Aus der "Freiheit des Organisationsmodells" ergibt sich keine über die Vermittlung von Einzelabschlüssen hinausgehende Steuerfreiheit für Vertriebstätigkeiten allgemeiner Art. Zwar kann danach die Vermittlung in verschiedene einzelne Dienstleistungen zerfallen, die dann ihrerseits als Vermittlung steuerfrei sind. Dies gilt jedoch nur, wenn es sich bei der einzelnen Leistung um ein im Großen und Ganzen eigenständiges Ganzes handelt, das die spezifischen und wesentlichen Funktionen der Vermittlung erfüllt.
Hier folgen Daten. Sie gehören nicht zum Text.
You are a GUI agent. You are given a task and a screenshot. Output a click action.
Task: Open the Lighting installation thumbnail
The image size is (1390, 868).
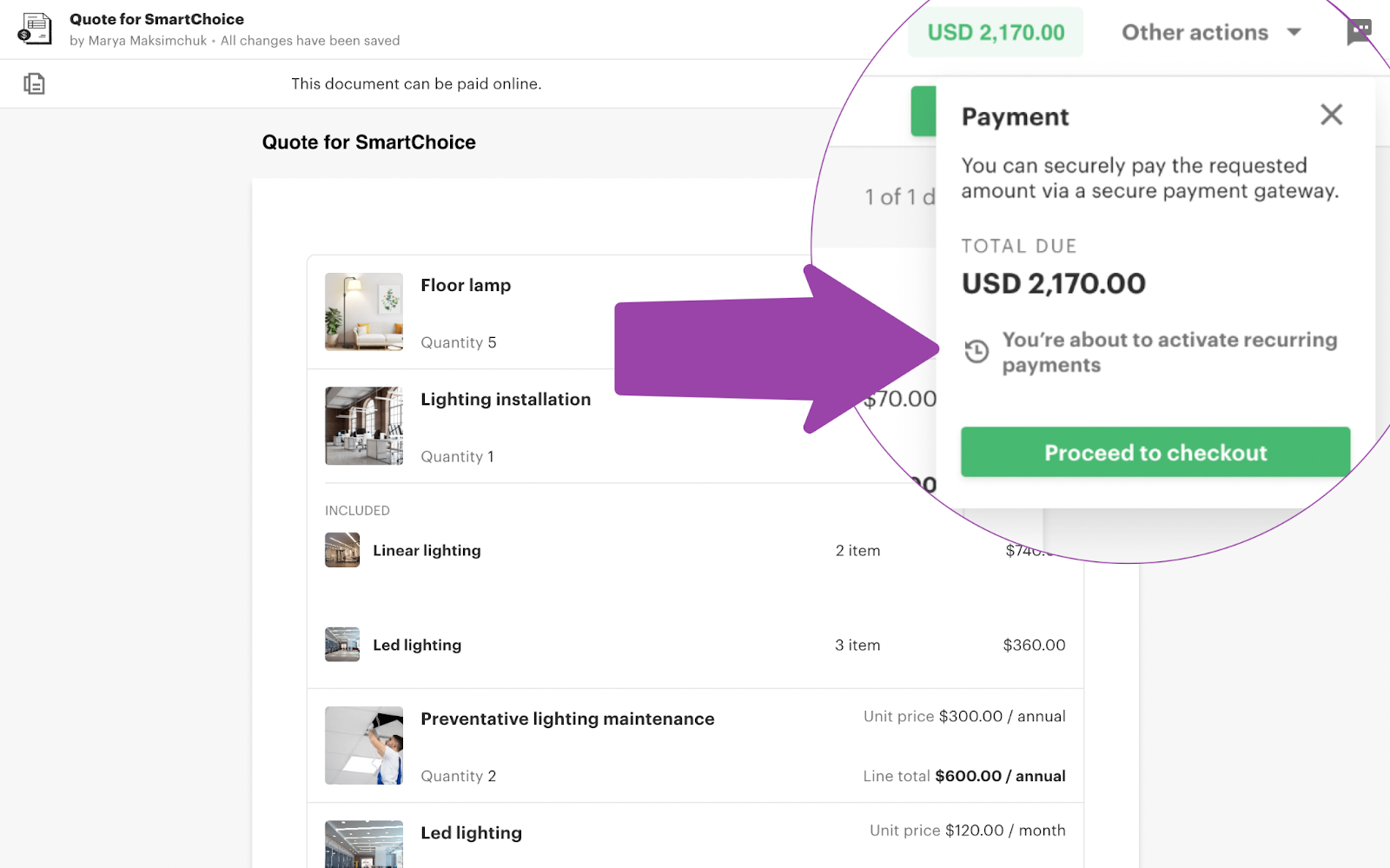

Lediglich "vertriebsunterstützende Aufgaben" wie z.B. die "Administration einer Vertriebsorganisation" ohne "Beteiligung an der konkreten einzelfallbezogenen Maklertätigkeit der angeschlossenen Vermittler" und somit für "administrative Tätigkeiten ohne … unmittelbaren Bezug zu konkreten steuerfreien Wertpapierumsätzen" sind nicht befreit; ob es sich dabei um ein "unerlässliches Element" handelt, ist unerheblich.
Der BMF hat zwar in dem zu § 4 Nr.11 UStG ergangenen Schreiben vom 9.10.2008 die Auffassung vertreten, Betreuung, Überwachung oder Schulung von nachgeordneten selbstständigen Vermittlern seien auch dann steuerfrei, wenn bei "Verwendung von Standardverträgen und standardisierten Vorgängen … der Unternehmer durch die einmalige Prüfung und Genehmigung der Standardverträge und standardisierten Vorgänge mittelbar auf eine der Vertragsparteien einwirken kann". Dies lässt sich mit den Rechtsprechungsvorgaben des EuGH nicht vereinbaren, denn danach gehören Dienstleistungen wie z.B. die Festsetzung und die Auszahlung der Provisionen der Versicherungsvertreter, das Halten der Kontakte mit diesen und die Weitergabe von Informationen an die Versicherungsvertreter nicht zu den Tätigkeiten eines Versicherungsvertreters.
In Übereinstimmung hiermit hatte der BFH im Urteil vom 9.7.1998 zu § 4 Nr.11 UStG entschieden, dass Leistungen der Betreuung, Überwachung oder Schulung nur steuerfrei sind, wenn der Unternehmer durch Prüfung eines jeden Vertragsangebots mittelbar auf eine der Vertragsparteien einwirken kann. Für eine unterschiedliche Auslegung des Vermittlungsbegriffs in § 4 Nr. 8 Buchst. f und Nr. 11 UStG gibt es trotz des unterschiedlichen Wortlauts keine Rechtfertigung; auch die EuGH-Rechtsprechung zu den gemeinschaftsrechtlichen Vorgaben der Befreiung bestätigt eine einheitliche Auslegung des Vermittlungsbegriffs.